At the harem of Aboul-Kazim, odalisques languorously sing of the pleasures to be found there: "Doux avenir, joie et plaisir" (Sweet future, joy and pleasure). The Sultan is delighted with Olga and Prascovia. He designates Olga his chief wife and appoints Prascovia as her companion. Lanskoi arrives with an offer of ransom for the two women. Orsakoff is even willing to leave Olga behind if Aboul-Kazim will release Prascovia. The Sultan refuses to release either one. In the meantime, Alexis has revealed his true identity to Olga and they declare their love for each other. Olga and Alexis are finally liberated when Russian officers and troops arrive, aided and abetted by Aboul-Kazim's other wives who wish to get rid of their rivals.

===Act 3===
Olga and General Orsakoff are back at his palace in Moscow. A letter from Prascovia arrives which Lanskoi had concocted to explain her sudden disappearance after her liberation from the harem. In the letter Frasovia tells Orsakoff that she had fled because she loved him too much simply to be his concubine and that she will retire to a convent unless he marries her within three months. The letter had taken six months to arrive, and the General is now determined to find the convent where she is staying. In the meantime, Alexis, dressed in his officer's uniform, has called on Orsakoff to ask for Olga's hand in marriage. Still believing that Alexis is Prascovia's brother, and wishing to curry favour with him, Orsakoff promotes Alexis to captain and aide-de-camp and then to colonel. He also consents to Alexis's marriage to Olga, on the express condition that Alexis consents to his marriage to Prascovia once he finds her.

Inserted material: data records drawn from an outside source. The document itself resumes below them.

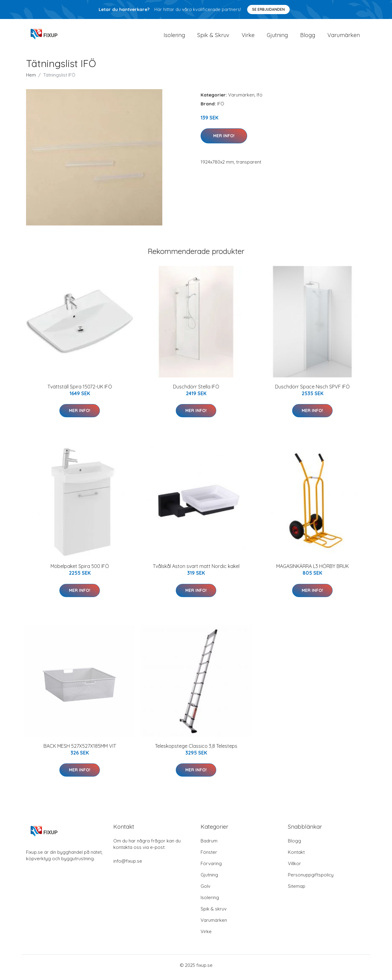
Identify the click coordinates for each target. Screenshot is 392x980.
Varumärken (343, 37)
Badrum (209, 845)
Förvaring (211, 868)
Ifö (259, 99)
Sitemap (297, 890)
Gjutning (277, 37)
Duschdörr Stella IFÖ (196, 391)
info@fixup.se (128, 865)
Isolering (174, 37)
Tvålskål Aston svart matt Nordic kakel (196, 570)
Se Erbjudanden (268, 10)
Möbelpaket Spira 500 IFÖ (80, 570)
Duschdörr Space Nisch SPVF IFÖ (312, 391)
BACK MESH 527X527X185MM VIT (79, 750)
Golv (205, 890)
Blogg (308, 37)
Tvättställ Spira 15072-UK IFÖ (80, 391)
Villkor (294, 868)
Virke (248, 37)
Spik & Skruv (213, 37)
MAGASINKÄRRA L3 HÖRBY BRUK (313, 570)
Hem (31, 79)
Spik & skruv (214, 913)
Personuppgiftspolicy (311, 879)
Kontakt (296, 856)
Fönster (209, 856)
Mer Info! (224, 140)
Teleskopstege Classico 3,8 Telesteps (196, 750)
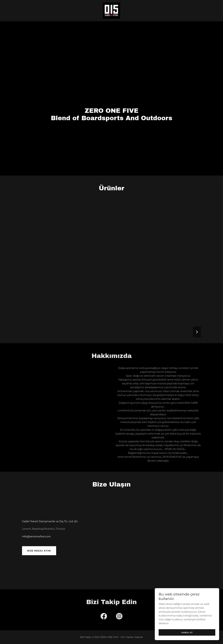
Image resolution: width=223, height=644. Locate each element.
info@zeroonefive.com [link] (36, 536)
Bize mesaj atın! (39, 551)
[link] (112, 10)
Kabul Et (187, 632)
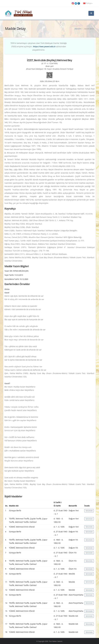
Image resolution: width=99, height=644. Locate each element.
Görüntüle (89, 510)
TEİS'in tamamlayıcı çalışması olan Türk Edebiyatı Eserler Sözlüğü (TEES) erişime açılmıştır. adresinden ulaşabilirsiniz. (39, 46)
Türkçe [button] (88, 3)
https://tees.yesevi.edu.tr (44, 46)
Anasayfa (78, 29)
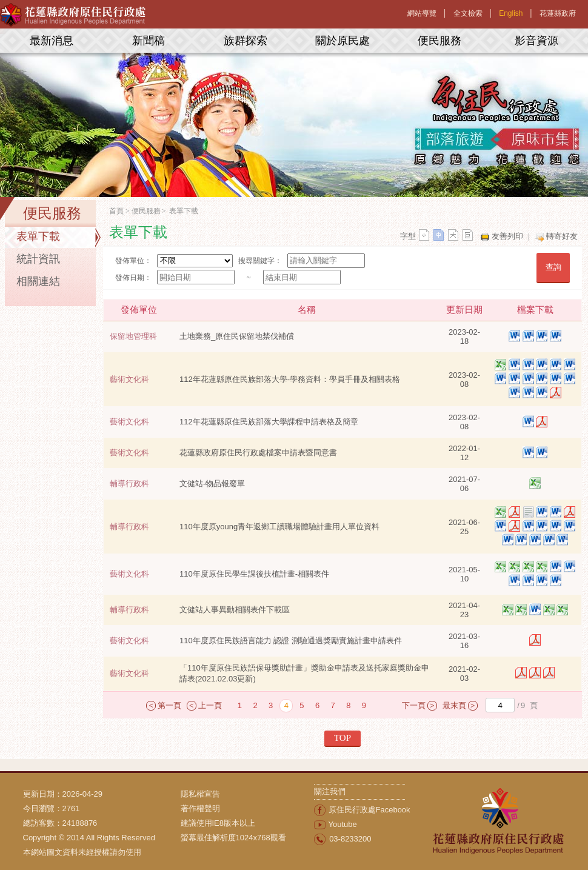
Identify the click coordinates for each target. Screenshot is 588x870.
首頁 (116, 211)
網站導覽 (422, 13)
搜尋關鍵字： (260, 261)
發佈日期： (133, 278)
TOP (342, 738)
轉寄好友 (562, 236)
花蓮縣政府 (558, 13)
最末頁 (454, 705)
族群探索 (246, 41)
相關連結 (38, 281)
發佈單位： (133, 261)
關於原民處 (342, 41)
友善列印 (507, 236)
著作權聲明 (200, 808)
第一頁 (169, 705)
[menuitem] (247, 794)
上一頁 (210, 705)
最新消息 (52, 41)
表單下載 (38, 236)
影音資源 (536, 41)
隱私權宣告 (200, 794)
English (510, 13)
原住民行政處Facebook (369, 809)
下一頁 (413, 705)
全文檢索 (468, 13)
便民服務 (439, 41)
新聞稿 (149, 41)
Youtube (342, 824)
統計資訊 (38, 259)
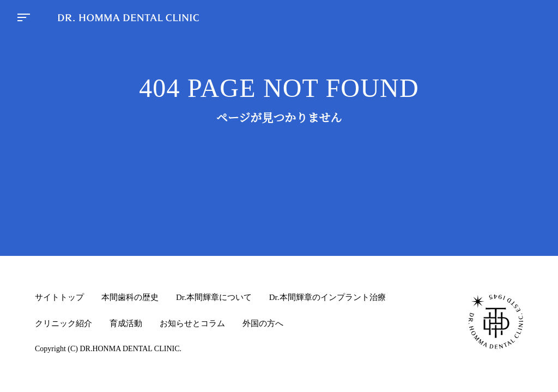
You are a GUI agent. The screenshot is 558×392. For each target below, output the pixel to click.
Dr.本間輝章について (214, 297)
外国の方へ (263, 323)
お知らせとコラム (192, 323)
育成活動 (126, 323)
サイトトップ (59, 297)
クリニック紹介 (63, 323)
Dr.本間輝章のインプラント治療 (327, 297)
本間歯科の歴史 (130, 297)
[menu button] (23, 19)
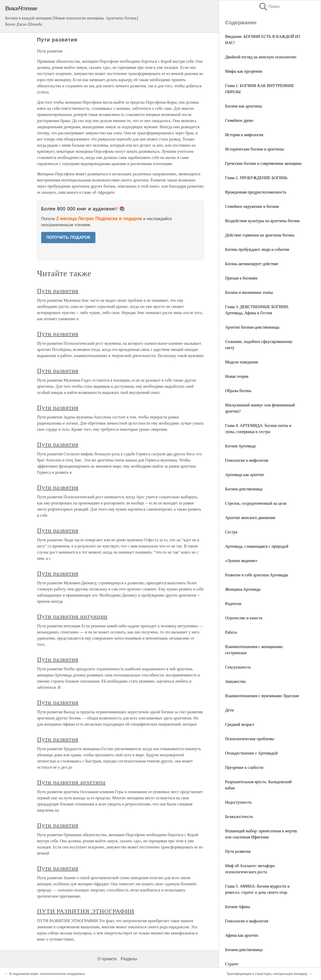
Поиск (269, 6)
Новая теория (237, 376)
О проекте (107, 959)
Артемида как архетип (245, 474)
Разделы (129, 959)
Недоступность (238, 802)
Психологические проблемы (249, 739)
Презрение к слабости (244, 767)
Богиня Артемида (240, 446)
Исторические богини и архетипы (254, 149)
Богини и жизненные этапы (249, 292)
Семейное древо (239, 120)
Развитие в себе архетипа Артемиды (256, 575)
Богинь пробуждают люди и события (257, 249)
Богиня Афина (238, 907)
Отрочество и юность (244, 618)
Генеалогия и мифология (246, 460)
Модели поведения (242, 362)
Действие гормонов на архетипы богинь (260, 235)
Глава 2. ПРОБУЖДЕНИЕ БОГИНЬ (256, 178)
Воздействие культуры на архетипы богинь (262, 221)
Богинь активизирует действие (252, 264)
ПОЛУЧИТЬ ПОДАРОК (68, 237)
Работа (231, 632)
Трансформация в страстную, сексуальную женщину (267, 974)
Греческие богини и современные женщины (263, 163)
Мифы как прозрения (243, 71)
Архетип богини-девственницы (252, 327)
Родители (233, 603)
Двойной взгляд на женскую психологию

After Olga and Alexis's marriage has taken place, Lanskoi decides to put an end to Orsakoff's quest for Prascovia once and for all. He concocts another letter from Prascovia to Orsakoff. In it she declares that she is about to commit suicide out of despair at his failure to answer her first letter: "When you read these lines, I shall have ceased to live." Orsakoff accepts that she is now dead. Alexis is spared any future embarrassment, and Orsakoff's vanity is satisfied—a beautiful woman has killed herself because of her great love for him.